WHAT IS EXPECTED –
Your reply should be one number: how many lines of the material contain the word "thumbnail".

• • • • •

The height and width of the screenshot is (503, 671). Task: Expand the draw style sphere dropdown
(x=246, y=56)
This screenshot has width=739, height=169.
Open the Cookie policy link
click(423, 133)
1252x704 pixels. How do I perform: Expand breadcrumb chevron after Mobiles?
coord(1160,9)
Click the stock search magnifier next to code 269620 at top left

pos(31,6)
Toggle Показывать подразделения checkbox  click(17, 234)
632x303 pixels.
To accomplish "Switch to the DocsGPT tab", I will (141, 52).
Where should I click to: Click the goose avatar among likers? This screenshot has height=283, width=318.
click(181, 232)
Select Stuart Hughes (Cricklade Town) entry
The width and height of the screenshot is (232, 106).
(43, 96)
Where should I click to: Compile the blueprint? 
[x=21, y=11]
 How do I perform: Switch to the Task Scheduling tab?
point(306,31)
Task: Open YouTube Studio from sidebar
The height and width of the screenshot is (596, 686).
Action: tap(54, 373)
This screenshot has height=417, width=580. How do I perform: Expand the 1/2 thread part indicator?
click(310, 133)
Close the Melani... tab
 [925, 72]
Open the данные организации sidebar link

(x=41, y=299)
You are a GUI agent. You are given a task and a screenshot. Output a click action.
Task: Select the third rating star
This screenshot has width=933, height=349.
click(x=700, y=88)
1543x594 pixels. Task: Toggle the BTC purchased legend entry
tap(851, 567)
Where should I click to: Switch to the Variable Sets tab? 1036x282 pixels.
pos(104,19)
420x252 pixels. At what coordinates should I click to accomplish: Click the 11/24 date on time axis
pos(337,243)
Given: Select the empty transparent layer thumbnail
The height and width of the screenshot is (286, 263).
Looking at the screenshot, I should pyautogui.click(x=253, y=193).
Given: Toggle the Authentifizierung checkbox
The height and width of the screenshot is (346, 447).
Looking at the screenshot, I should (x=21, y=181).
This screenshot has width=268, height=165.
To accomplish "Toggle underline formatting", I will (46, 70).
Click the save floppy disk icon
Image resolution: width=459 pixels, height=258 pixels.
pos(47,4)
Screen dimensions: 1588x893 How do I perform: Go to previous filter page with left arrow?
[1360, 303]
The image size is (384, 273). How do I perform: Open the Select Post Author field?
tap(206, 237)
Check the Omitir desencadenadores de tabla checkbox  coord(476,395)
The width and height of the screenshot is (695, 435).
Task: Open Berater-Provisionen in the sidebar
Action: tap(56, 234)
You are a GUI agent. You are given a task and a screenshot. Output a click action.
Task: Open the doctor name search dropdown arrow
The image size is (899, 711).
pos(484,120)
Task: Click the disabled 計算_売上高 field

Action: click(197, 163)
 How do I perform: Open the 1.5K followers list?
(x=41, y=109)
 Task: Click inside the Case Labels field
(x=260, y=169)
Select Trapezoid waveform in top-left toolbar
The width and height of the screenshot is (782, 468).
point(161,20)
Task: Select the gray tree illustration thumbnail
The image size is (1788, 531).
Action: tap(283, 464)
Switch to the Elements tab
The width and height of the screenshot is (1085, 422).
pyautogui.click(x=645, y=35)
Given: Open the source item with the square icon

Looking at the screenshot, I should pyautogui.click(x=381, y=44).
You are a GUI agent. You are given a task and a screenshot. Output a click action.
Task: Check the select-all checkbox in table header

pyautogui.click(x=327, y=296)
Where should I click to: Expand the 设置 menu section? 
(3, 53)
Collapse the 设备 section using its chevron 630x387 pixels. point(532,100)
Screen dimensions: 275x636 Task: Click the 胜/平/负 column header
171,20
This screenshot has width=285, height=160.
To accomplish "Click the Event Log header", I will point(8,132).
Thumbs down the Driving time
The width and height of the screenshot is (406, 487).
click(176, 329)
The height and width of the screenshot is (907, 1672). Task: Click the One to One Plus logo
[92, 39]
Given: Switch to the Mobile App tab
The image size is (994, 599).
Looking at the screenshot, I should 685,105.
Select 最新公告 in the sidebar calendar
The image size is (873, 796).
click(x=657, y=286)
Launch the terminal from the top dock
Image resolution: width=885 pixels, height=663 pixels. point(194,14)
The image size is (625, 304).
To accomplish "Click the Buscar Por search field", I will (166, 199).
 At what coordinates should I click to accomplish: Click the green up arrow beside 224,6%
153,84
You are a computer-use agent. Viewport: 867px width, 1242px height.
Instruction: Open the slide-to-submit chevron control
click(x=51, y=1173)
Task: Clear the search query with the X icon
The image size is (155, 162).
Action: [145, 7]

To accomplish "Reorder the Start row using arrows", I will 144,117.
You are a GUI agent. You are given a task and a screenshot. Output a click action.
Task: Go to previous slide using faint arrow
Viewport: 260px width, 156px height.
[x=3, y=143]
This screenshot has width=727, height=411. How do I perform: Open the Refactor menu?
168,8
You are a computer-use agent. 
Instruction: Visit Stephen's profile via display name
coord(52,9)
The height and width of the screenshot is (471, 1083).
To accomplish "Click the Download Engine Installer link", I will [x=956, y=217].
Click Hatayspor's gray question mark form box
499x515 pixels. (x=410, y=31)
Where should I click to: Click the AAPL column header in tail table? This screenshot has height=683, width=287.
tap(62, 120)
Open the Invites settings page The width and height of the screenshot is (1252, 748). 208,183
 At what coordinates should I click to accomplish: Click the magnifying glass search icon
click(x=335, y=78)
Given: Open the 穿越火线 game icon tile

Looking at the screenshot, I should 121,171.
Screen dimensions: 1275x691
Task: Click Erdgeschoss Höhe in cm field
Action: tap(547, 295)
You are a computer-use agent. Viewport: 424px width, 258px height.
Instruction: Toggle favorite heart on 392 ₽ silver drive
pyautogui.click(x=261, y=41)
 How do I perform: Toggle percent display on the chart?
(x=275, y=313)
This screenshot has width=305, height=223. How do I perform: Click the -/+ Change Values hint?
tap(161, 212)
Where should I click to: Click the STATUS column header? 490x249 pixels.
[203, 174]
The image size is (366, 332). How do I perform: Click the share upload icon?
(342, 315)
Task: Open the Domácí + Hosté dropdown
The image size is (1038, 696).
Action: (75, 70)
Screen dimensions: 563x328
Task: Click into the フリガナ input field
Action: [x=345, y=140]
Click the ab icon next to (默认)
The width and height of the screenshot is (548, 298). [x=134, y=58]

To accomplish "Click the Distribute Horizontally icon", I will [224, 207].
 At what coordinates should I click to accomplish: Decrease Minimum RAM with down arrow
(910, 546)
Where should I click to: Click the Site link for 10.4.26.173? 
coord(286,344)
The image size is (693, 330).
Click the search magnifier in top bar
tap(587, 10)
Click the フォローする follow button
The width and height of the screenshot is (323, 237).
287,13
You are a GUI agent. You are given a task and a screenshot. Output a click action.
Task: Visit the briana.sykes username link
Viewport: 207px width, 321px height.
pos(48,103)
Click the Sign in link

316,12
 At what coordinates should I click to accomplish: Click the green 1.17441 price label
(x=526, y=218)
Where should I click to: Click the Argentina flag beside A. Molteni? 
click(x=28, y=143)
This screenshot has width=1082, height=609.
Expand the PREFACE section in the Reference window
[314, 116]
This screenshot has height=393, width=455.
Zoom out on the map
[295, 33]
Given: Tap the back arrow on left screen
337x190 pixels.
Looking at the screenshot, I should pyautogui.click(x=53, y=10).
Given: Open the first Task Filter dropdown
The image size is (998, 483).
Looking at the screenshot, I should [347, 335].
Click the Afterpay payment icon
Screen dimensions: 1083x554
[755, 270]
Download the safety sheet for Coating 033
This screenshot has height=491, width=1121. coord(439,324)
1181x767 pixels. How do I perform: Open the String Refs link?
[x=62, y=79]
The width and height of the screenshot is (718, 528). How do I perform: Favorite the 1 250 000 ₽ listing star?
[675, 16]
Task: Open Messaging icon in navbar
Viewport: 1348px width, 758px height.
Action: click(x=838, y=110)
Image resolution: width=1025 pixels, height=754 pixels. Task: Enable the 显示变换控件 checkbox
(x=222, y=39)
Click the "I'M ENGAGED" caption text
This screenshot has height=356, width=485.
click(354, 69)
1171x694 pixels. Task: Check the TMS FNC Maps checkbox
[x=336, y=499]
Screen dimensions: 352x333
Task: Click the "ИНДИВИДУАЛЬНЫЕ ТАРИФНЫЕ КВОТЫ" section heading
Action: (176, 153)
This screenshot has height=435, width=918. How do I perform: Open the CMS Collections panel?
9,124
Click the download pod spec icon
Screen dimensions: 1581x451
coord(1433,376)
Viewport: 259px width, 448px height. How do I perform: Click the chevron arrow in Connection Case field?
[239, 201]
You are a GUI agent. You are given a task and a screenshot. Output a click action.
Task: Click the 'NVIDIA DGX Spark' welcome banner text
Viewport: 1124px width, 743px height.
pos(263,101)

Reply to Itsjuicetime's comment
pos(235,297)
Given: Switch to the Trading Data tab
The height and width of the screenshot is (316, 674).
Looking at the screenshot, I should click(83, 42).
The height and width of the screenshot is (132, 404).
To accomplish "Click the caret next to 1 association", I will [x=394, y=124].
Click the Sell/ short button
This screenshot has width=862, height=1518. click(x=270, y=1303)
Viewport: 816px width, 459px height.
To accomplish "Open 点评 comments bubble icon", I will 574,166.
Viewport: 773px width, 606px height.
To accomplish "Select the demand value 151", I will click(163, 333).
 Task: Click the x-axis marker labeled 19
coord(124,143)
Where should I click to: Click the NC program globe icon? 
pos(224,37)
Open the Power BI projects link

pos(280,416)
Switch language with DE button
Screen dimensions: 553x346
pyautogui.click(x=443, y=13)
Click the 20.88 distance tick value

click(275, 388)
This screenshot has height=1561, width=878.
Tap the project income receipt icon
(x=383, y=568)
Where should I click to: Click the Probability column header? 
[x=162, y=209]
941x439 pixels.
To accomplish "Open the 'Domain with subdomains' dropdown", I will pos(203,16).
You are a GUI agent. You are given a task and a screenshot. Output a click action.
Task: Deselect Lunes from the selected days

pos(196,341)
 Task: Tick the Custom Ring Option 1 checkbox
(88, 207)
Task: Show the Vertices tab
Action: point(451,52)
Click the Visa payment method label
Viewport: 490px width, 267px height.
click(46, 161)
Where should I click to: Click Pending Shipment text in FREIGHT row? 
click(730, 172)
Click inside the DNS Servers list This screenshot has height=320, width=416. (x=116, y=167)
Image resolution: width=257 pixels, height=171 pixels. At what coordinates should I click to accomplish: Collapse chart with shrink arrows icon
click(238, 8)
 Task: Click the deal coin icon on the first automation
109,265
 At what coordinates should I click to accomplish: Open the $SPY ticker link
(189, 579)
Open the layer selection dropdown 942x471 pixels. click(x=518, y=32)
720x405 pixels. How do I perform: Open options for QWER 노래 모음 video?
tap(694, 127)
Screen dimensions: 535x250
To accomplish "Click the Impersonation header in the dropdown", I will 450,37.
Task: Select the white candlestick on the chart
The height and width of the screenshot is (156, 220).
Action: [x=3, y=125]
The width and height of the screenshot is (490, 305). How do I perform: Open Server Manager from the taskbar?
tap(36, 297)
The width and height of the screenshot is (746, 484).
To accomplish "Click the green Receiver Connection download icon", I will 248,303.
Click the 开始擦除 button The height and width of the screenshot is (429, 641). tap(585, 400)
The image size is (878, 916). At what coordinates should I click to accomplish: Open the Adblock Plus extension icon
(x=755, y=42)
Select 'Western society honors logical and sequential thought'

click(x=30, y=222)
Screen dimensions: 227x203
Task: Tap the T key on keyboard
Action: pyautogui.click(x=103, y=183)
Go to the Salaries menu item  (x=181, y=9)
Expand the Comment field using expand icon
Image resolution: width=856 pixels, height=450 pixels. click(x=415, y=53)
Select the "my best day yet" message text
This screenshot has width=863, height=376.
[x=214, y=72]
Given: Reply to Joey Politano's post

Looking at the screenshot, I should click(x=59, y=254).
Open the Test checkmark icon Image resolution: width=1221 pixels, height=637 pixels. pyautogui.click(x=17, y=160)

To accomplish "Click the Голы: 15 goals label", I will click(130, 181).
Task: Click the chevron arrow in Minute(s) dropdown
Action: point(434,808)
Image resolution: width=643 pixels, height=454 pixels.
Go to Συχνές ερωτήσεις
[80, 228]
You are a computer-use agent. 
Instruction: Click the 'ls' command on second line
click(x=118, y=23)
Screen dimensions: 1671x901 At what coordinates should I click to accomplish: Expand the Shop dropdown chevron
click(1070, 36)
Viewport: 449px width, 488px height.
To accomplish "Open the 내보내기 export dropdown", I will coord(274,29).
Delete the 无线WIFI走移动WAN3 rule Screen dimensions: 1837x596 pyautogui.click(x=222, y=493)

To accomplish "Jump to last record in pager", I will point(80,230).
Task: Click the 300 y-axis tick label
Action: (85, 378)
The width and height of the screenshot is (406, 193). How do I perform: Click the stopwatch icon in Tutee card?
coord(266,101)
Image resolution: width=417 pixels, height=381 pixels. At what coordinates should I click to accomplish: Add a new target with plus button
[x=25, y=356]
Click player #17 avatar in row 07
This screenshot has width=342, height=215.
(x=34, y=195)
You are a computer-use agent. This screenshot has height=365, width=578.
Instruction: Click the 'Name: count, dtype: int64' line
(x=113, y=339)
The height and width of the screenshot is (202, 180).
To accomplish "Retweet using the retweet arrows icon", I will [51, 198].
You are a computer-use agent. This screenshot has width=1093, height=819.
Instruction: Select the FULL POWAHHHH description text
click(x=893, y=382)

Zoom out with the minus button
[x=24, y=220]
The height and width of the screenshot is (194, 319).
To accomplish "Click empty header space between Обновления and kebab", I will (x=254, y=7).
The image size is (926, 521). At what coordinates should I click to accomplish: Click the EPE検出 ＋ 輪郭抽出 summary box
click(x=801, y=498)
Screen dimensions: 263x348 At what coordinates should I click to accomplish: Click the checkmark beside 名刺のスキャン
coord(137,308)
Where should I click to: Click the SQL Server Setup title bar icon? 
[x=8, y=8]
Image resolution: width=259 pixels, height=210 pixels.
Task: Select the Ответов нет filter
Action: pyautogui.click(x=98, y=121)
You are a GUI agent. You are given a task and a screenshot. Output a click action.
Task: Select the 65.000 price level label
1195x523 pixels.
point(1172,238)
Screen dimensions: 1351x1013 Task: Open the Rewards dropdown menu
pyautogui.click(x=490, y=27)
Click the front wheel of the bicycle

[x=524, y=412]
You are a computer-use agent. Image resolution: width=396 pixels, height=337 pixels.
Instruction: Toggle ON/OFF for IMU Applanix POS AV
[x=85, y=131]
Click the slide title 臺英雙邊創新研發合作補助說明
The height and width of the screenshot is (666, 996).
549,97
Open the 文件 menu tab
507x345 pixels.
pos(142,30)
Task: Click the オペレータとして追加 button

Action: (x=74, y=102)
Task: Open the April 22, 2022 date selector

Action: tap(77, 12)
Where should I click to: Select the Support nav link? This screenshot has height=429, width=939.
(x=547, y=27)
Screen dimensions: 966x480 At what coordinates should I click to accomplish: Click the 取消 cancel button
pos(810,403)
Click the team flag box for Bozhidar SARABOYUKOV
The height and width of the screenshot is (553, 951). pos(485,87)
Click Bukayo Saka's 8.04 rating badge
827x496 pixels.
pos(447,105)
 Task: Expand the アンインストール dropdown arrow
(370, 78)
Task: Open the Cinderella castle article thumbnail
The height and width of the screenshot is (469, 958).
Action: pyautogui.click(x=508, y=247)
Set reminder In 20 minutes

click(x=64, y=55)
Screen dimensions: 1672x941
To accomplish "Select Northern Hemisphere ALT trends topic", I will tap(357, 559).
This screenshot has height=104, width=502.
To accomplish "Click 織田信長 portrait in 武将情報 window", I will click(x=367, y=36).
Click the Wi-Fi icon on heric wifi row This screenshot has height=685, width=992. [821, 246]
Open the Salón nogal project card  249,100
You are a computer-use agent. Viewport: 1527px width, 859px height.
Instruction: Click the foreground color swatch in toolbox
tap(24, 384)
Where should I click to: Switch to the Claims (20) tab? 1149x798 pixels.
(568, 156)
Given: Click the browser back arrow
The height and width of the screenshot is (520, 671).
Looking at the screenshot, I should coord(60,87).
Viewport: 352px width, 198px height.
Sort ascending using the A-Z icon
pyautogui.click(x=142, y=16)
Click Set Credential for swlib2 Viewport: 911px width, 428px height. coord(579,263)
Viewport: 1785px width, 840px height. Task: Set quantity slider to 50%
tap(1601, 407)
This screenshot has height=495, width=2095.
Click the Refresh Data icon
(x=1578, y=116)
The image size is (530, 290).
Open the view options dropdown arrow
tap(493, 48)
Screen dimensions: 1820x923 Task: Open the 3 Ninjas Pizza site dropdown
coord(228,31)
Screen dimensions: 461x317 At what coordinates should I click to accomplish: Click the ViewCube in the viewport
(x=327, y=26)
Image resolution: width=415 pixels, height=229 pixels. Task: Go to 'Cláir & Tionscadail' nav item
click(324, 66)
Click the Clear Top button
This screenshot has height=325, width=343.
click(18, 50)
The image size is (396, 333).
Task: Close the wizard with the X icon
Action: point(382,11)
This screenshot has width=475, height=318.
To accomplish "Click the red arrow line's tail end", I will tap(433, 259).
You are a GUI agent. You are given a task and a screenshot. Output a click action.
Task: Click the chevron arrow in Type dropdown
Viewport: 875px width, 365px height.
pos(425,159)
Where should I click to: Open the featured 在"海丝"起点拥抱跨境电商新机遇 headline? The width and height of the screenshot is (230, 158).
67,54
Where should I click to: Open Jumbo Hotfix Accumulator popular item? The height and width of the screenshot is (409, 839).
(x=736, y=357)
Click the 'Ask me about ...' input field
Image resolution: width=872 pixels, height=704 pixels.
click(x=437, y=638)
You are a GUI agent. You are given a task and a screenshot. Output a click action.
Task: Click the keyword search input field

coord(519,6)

• • • • •

WRITTEN ANSWER –
3